Check for Latin + Non-Latin mixed text

February 2, 201115 yr

Hi, I've been looking for a way to check (via a calculation) whether a text string contains any non-latin characters.

Specifically I'm interested in checking whether text string contains characters only between code(902)-HEX386 AND code(974)-HEX3CE of the Unicode set (greek language), or others too.

The string is not supposed to be large (<100 chars) in length so recursion limits will not be an issue I think.

I only want to have a "switch" turned to (1) when mixed characters are typed (Greek + others).

Can anyone help with building a function for this scope? (I'm really bad at this)

February 2, 201115 yr

I am not sure the problem is well defined. You can easily check if the text contains ONLY certain characters, e.g. if =

Exact ( text ; Filter ( text ; "αβγ...Ω" ) )

returns true, then text contains no other characters. However, if the test returns false, the "other characters" could be anything that isn't listed explicitly in the filterText parameter - in the above example, that would include digits, punctuation marks, currency symbols etc.

February 2, 201115 yr

Author

I am not sure the problem is well defined. You can easily check if the text contains ONLY certain characters, e.g. if =
Exact ( text ; Filter ( text ; "αβγ...Ω" ) )
returns true, then text contains no other characters. However, if the test returns false, the "other characters" could be anything that isn't listed explicitly in the filterText parameter - in the above example, that would include digits, punctuation marks, currency symbols etc.

Well the problem is that it may contain "abc", "αβγ" as well as "abcdαβγδ". I want to check whether it contains mixed Latin and Non-Latin characters or not (i.e.
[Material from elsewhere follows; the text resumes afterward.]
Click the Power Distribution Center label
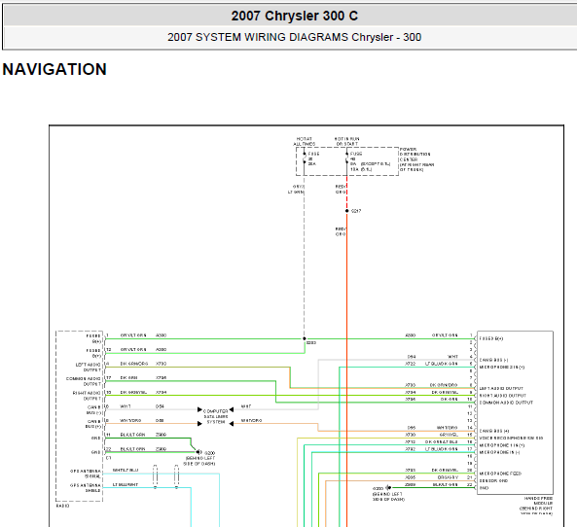The height and width of the screenshot is (527, 577). coord(416,159)
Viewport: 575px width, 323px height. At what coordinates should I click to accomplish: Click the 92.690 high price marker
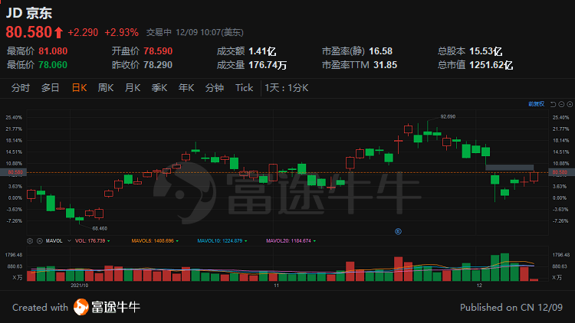[448, 116]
TRUE= case #3 only).

Hypothetically, I could use two expressions (one for latin and one for non-latin chars) like yours side-by-side checking for both, but then it sounds error-prone to hard-code/define the complete unicode set, isn't it?

Therefore, I thought a recursive function which checks separately if each character falls in a specified code range would do the job.

But then I can't write it myself :B :B

February 2, 201115 yr

Such custom function would face the same issue: in which category does "αβγ123" fall? In any case, I don't see a functional difference between defining characters by range or by listing them. Performance-wise, I'd guess the Filter() function will be faster.

February 2, 201115 yr

Author

... in which category does "αβγ123" fall?

That would be TRUE (mixed characters),

whereas:

"abc" or "αβγ" is FALSE (not mixed)

February 2, 201115 yr

I still don't get the logic here. Is "abc123" mixed? Perhaps you should explain the purpose of this exercise.

February 2, 201115 yr

That would be TRUE (mixed characters),

whereas:

"abc" or "αβγ" is FALSE (not mixed)

Why not use the Filter function to a second field for the Not exceptable text and have it show a warning or something?

HTH

Lee

February 3, 201115 yr

Author

I still don't get the logic here. Is "abc123" mixed? Perhaps you should explain the purpose of this exercise.

No, numbers would not matter. Hence your example would be mixed=FALSE

Why not use the Filter function to a second field for the Not exceptable text and have it show a warning or something?

HTH

Lee

The mentioned function will be used when storing inventory IDs comprised of initials and numbers (MP234, ΜΣ234a). Due to the use of Greek characters a potential mistyping of common letters in latin(e.g. A,B,M,N,O etc) could easily cause sorting/searching problems. By displaying a warn symbol or even not validating the entry I imagined I could effectively confront this. Once again, numbers don't matter, only if the text contains greek and latin characters.

mixed characters

only greek=FALSE

only latin=FALSE

greek and latin=TRUE

* numbers don't matter

February 3, 201115 yr

numbers don't matter

If numbers don't matter, then why is "αβγ123" mixed, but "abc123" is not?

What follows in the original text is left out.